§ What you are asked to do
Print the lines of the entries below from the one with "Viewport: 991px width, 701px" through the final line, exactly as they appear. The pictures are not part of the copy.

<<<<

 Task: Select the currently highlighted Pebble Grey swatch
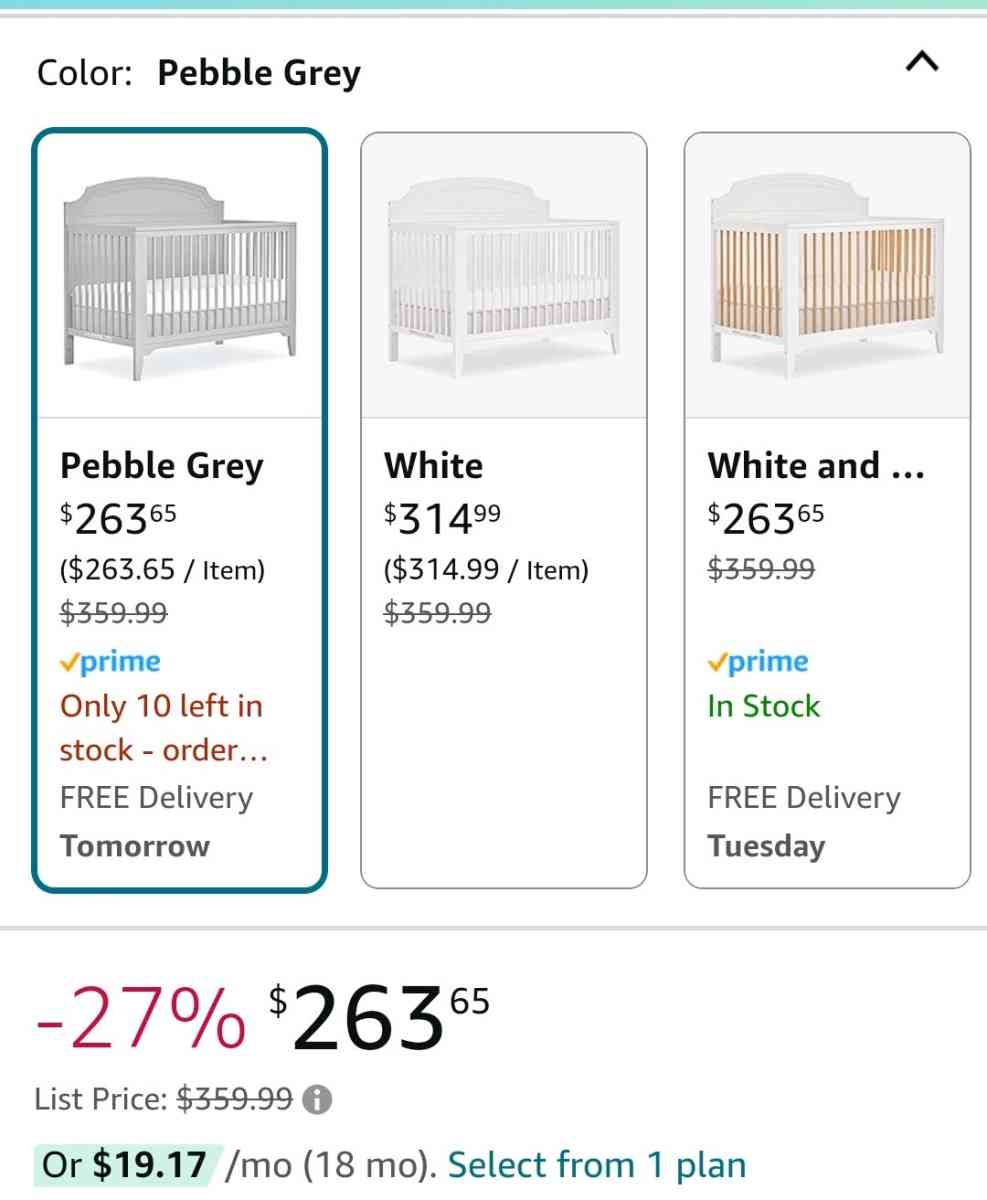tap(180, 510)
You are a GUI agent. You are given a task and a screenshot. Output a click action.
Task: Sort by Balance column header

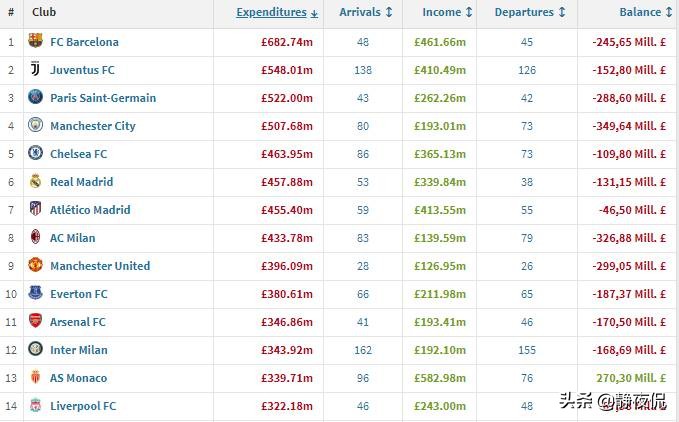point(639,13)
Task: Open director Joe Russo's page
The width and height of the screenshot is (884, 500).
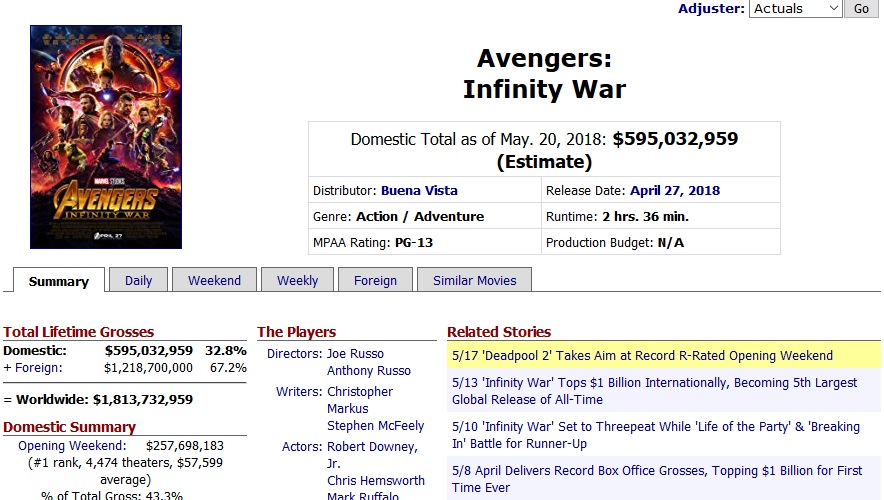Action: [x=355, y=353]
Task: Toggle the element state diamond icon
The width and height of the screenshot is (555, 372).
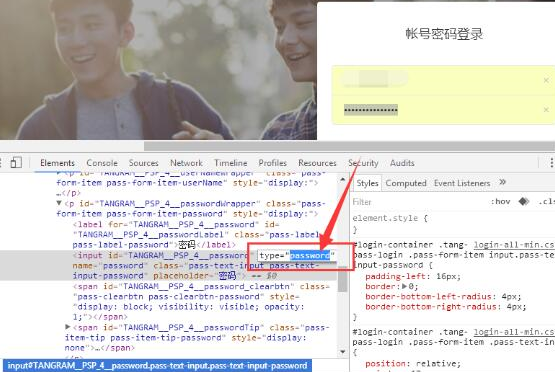Action: (523, 201)
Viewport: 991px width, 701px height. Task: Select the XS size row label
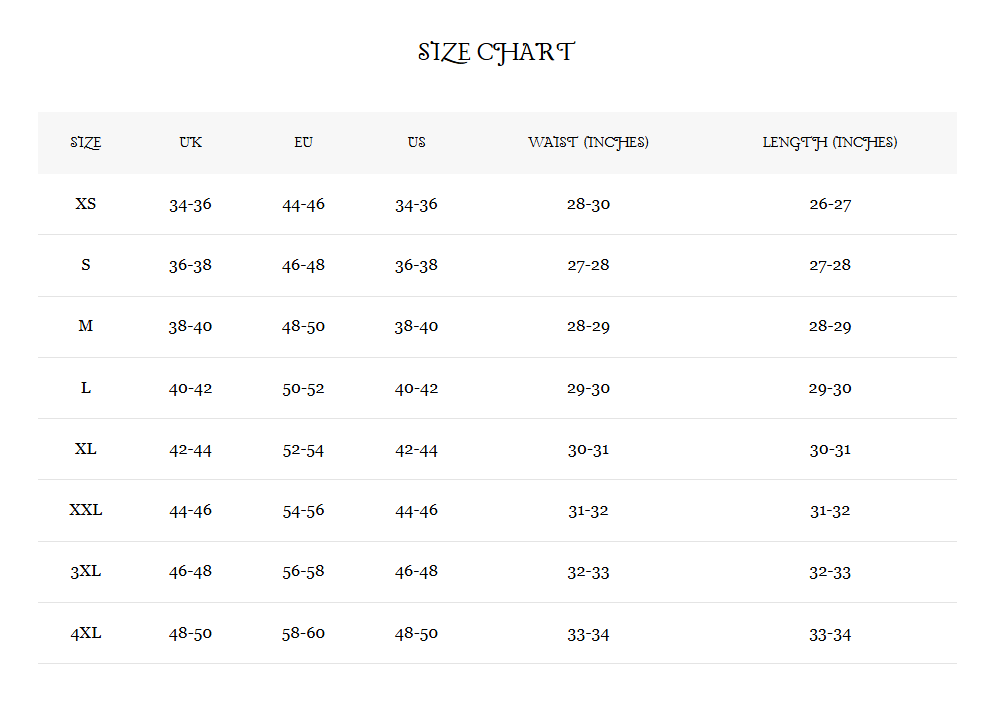tap(86, 204)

>>>>

§ Exercise response
Viewport: 991px width, 701px height. Task: Select the XS size row label
tap(86, 204)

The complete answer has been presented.